What you have to do: What appears from the line containing "The width and height of the screenshot is (598, 393)." to the end of the listing below should be copied exactly, with no other lines.

Dataset:
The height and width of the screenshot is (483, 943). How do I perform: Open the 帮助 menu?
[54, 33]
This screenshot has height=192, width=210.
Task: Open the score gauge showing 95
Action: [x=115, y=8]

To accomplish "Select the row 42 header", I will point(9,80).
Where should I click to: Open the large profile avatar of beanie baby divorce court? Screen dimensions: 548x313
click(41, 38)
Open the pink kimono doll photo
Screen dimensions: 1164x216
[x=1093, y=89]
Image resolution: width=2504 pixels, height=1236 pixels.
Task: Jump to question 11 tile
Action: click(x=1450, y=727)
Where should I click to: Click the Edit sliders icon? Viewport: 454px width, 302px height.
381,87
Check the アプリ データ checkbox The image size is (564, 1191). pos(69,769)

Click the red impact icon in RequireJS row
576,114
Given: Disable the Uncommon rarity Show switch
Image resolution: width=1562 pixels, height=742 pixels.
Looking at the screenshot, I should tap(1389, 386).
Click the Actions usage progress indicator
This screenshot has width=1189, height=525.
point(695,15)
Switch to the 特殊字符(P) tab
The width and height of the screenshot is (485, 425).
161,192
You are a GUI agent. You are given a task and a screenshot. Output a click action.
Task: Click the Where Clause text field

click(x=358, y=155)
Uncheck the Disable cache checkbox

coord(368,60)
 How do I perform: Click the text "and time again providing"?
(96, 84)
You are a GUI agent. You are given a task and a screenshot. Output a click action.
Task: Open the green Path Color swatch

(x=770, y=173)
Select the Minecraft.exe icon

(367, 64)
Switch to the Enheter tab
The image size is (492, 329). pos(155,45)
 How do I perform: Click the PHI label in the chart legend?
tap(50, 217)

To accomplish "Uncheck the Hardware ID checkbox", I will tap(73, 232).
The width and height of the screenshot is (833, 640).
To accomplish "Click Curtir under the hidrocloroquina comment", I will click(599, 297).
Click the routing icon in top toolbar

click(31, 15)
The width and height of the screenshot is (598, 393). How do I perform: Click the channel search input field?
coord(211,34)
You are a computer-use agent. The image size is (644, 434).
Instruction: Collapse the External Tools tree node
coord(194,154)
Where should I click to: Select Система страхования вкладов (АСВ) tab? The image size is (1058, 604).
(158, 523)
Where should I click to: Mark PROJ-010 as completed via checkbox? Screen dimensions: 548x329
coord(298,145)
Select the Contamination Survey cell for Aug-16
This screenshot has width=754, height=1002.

Solution for this problem:
The width and height of the screenshot is (598, 393). How do I perform: Click the channel search input field?
coord(211,34)
You are a computer-use agent. The image size is (644, 434).
Instruction: Collapse the External Tools tree node
coord(194,154)
Where should I click to: Select Система страхования вкладов (АСВ) tab? The image size is (1058, 604).
(158, 523)
Where should I click to: Mark PROJ-010 as completed via checkbox? Screen dimensions: 548x329
coord(298,145)
Select the Contamination Survey cell for Aug-16
This screenshot has width=754, height=1002.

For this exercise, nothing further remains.